Dataset -
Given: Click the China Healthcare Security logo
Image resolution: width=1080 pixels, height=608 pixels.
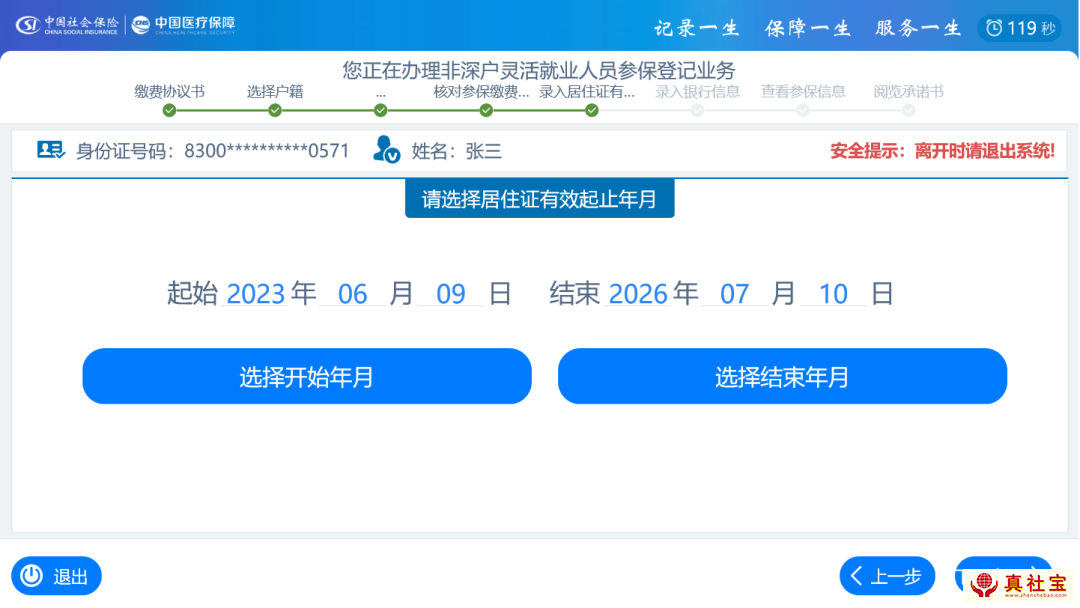Looking at the screenshot, I should [184, 24].
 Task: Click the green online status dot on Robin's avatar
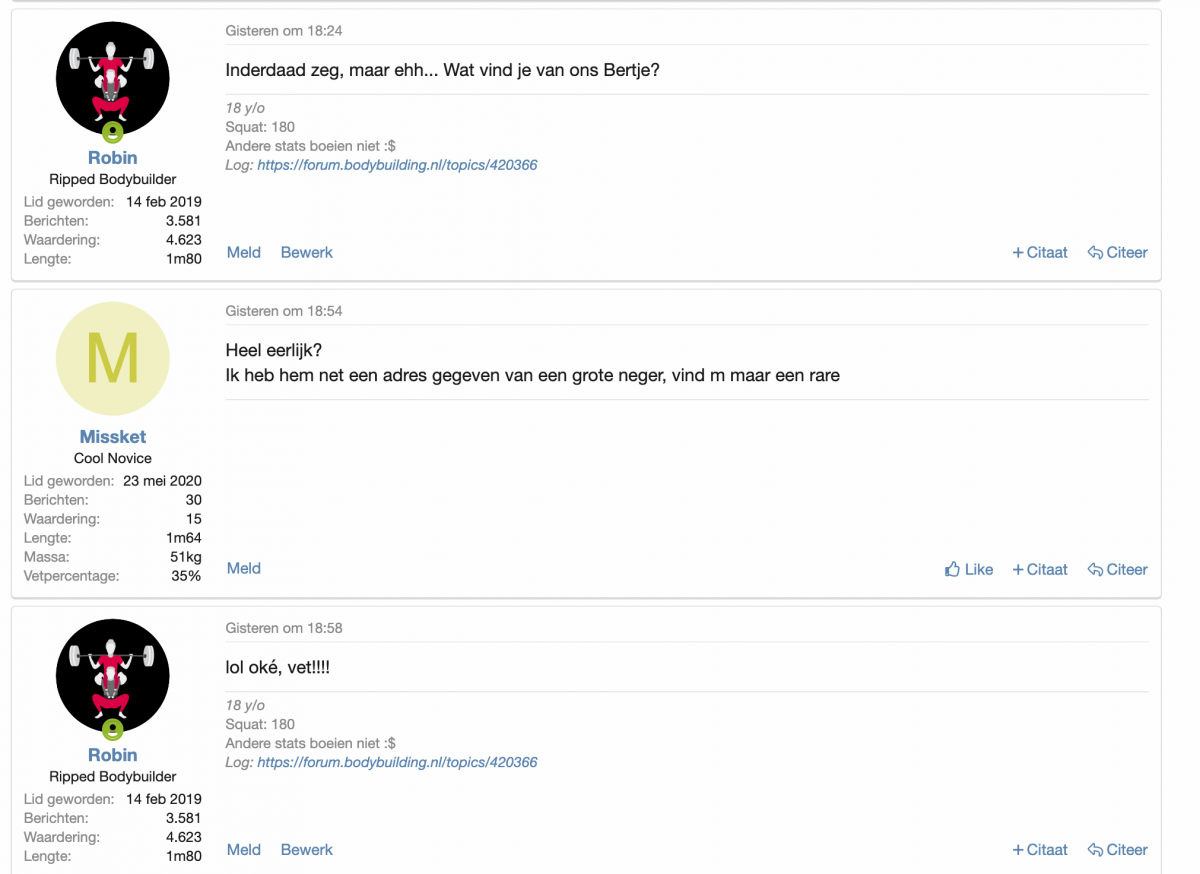[113, 130]
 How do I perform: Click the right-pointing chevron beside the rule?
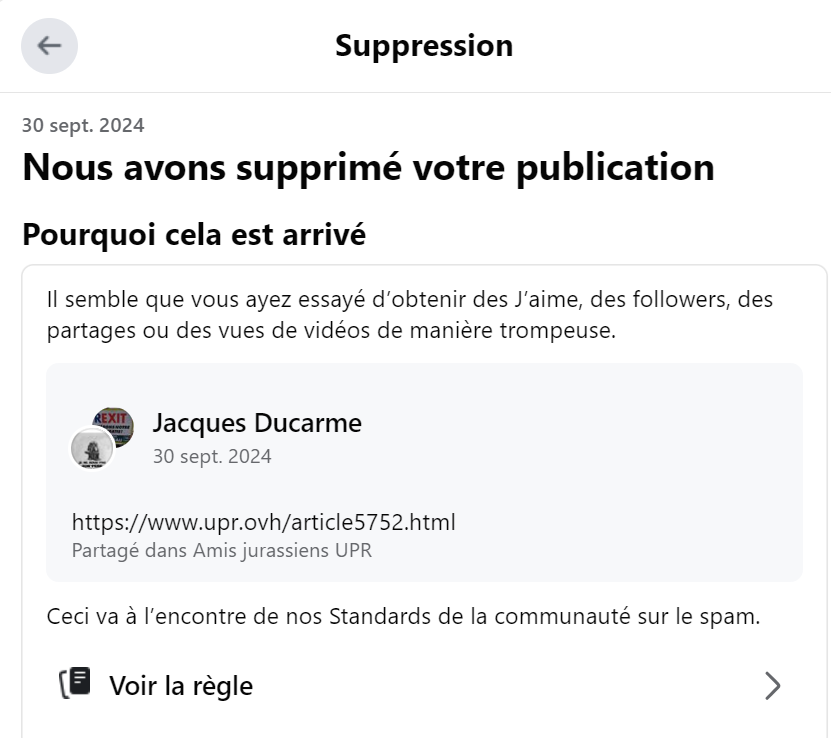point(773,686)
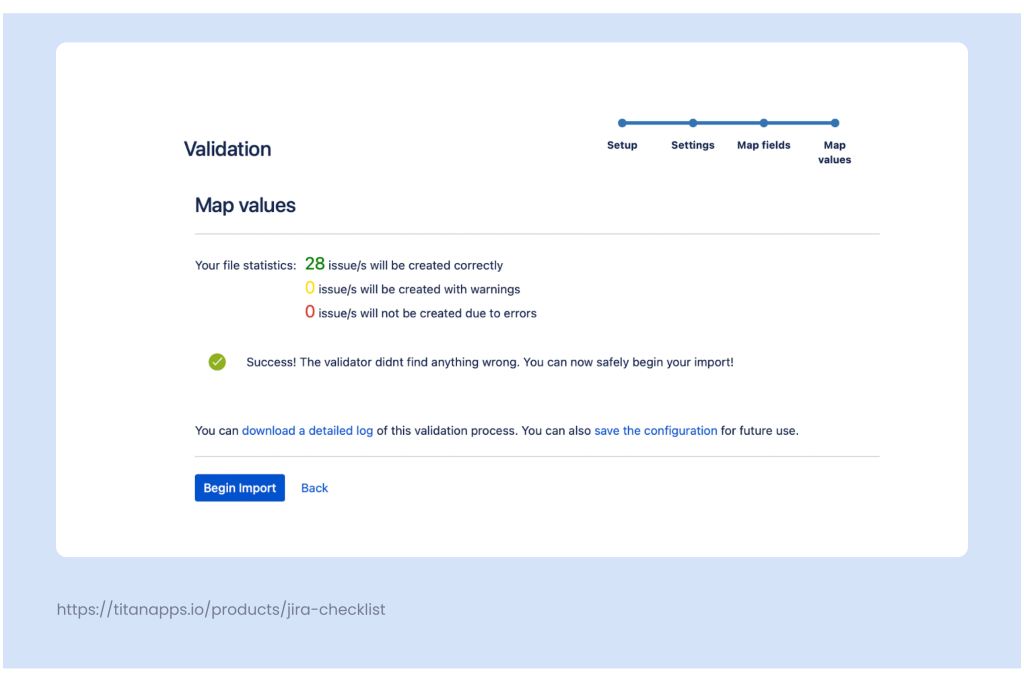This screenshot has width=1024, height=682.
Task: Click the red 0 errors count
Action: (x=310, y=312)
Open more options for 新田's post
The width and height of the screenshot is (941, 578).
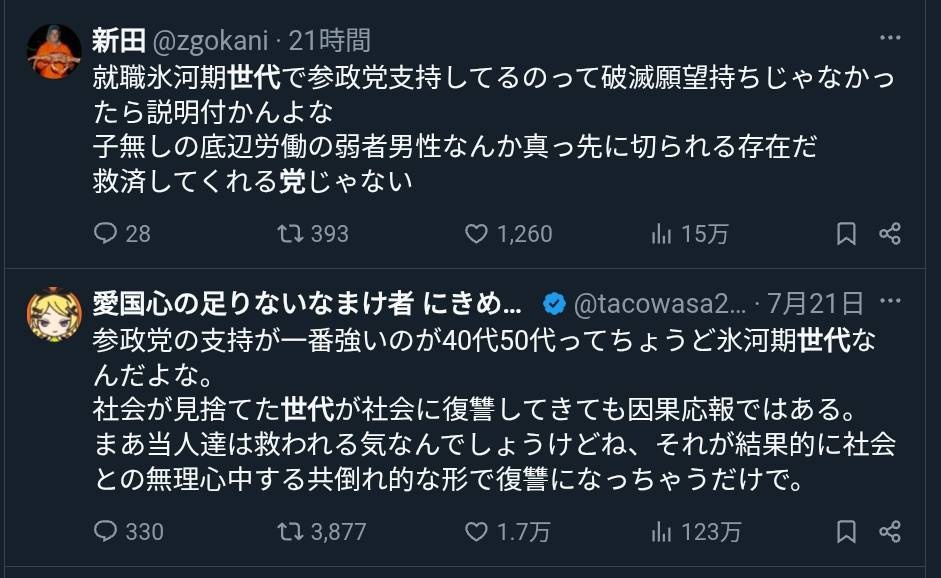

What is needed - Repeat each line of the records above exactly, but do not copy the pictures.

Your response -
Given: Click the China Healthcare Security logo
Image resolution: width=1080 pixels, height=608 pixels.
Looking at the screenshot, I should [184, 24].
 Task: Click the green online status dot on Robin's avatar
[113, 130]
 How do I perform: Click the right-pointing chevron beside the rule?
point(773,686)
This screenshot has width=1024, height=682.
Task: Click the red 0 errors count
Action: (x=310, y=312)
Open more options for 新田's post
The width and height of the screenshot is (941, 578).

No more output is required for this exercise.